* **PROBLEMS AND TASKS**:
a) In the interview with Phillip Noyce, who wrote the script for "Catch a Fire"?
b) Please reproduce the interview text between "There’s no shortage" and "to the grave.", inclusive.

This browser is supported only in Windows 10 and above.


Phillip Noyce on “Catch a Fire”

Posted by on

By Dan Persons

IFC News

[Photo: Focus Features, 2006]

Give director Phillip Noyce this: The man knows how to distill injustice and oppression into compelling tales of individual action. Having previously tackled Australia’s attempt at institutional genocide in “Rabbit-Proof Fence” and adapted Graham Greene’s examination of corruption in pre-quagmire Vietnam in “The Quiet American,” Noyce has now turned his sight towards South Africa and the final, brutal throes of apartheid in “Catch a Fire.” Scripted by Shawn Slovo, daughter of the former head of the African National Congress’ military wing, the film focuses in on the real-life story of Patrick Chamusso (Derek Luke), an apolitical refinery worker who’s radicalized after suffering torture at the hands of the government’s Police Security Branch. Pursued by his tormentor, Colonel Nic Vos (Tim Robbins), Chamusso volunteers to aid the cause of liberation by staging a single-person sabotage run on his former employer, an odds-defying attack that became the stuff of legend. I got a chance to sit down with Noyce in New York:

There’s no shortage of high-profile heroes in the fight against apartheid. Why focus in on someone like Patrick Chamusso?

When I was a kid, my grandfather was a preacher, an Episcopalian, or Church of England, preacher. And, for better or for worse, my parents would give me to him to baby-sit me. So I went on his rounds. It’s enlightening to go on a preacher’s rounds, because he generally visits people who are in distress, and when people are in distress, they are most revealing of themselves — sometimes in personal crisis, sometimes in sickness. That was when I became fascinated with just ordinary people, the extraordinary stories that are behind all of us, and that we all keep and often don’t tell, except to the confessor, to the preacher. Or we take them to the grave.

You’ve managed to work both sides of the fence in the industry, doing major commercial work and following up with these recent, more personally-invested films. What do you get out of the likes of a “Catch a Fire?”

* **RECORDS SHOWN**:
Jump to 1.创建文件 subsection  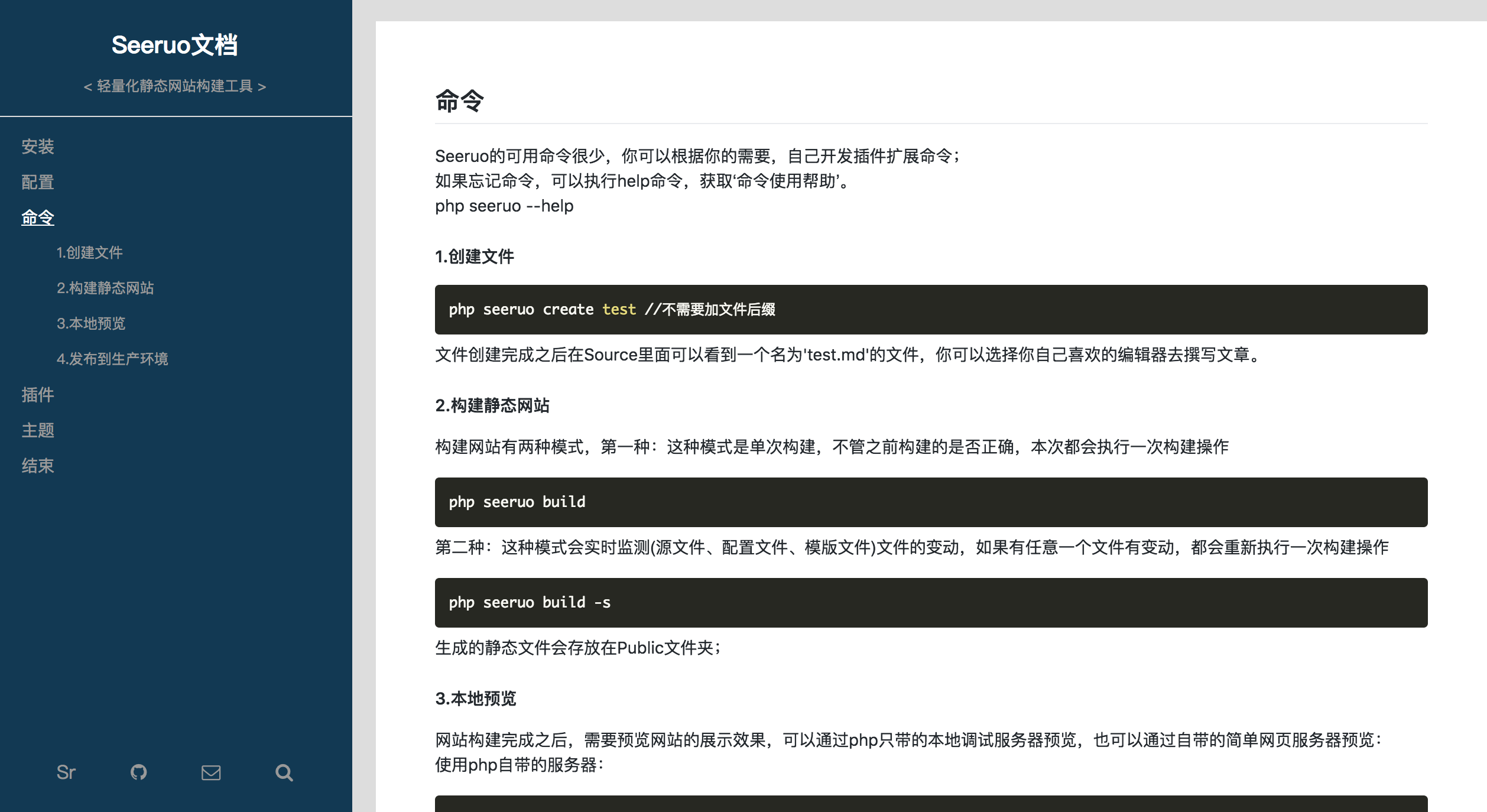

---

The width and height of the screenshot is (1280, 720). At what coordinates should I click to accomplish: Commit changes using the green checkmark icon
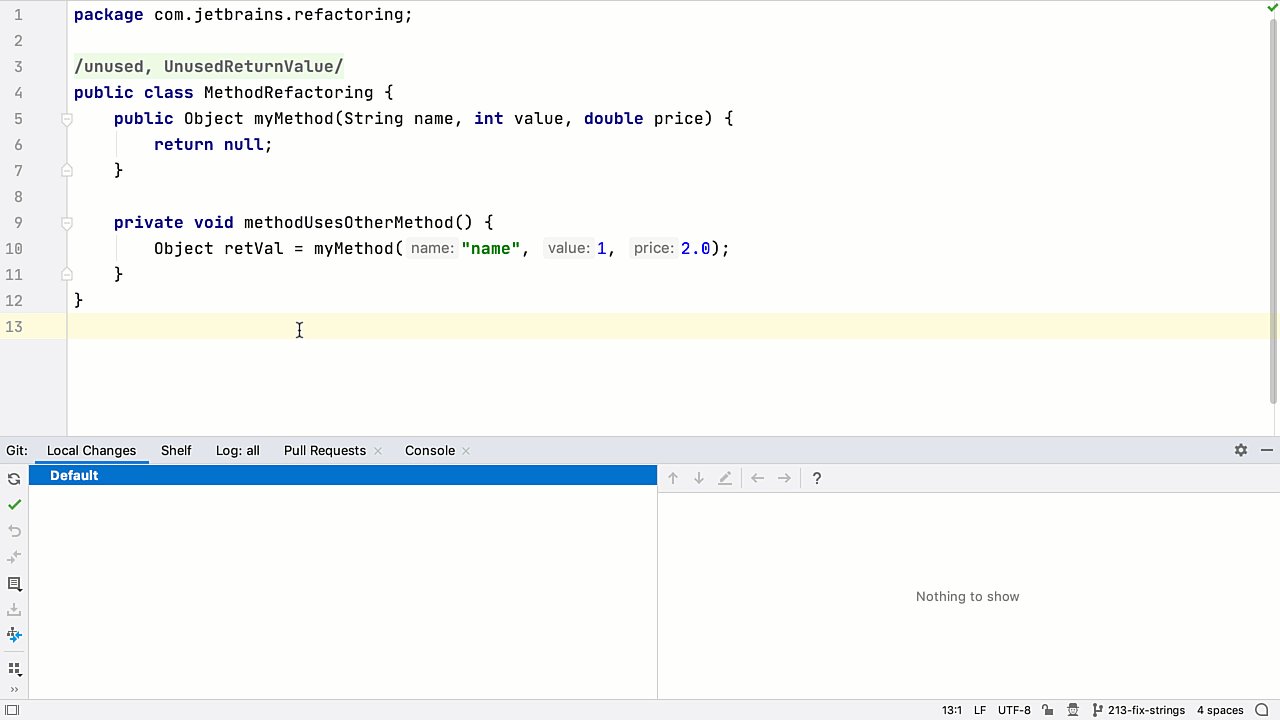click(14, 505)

* **THE ANSWERS**:
a) Shawn Slovo

b)
There’s no shortage of high-profile heroes in the fight against apartheid. Why focus in on someone like Patrick Chamusso?

When I was a kid, my grandfather was a preacher, an Episcopalian, or Church of England, preacher. And, for better or for worse, my parents would give me to him to baby-sit me. So I went on his rounds. It’s enlightening to go on a preacher’s rounds, because he generally visits people who are in distress, and when people are in distress, they are most revealing of themselves — sometimes in personal crisis, sometimes in sickness. That was when I became fascinated with just ordinary people, the extraordinary stories that are behind all of us, and that we all keep and often don’t tell, except to the confessor, to the preacher. Or we take them to the grave.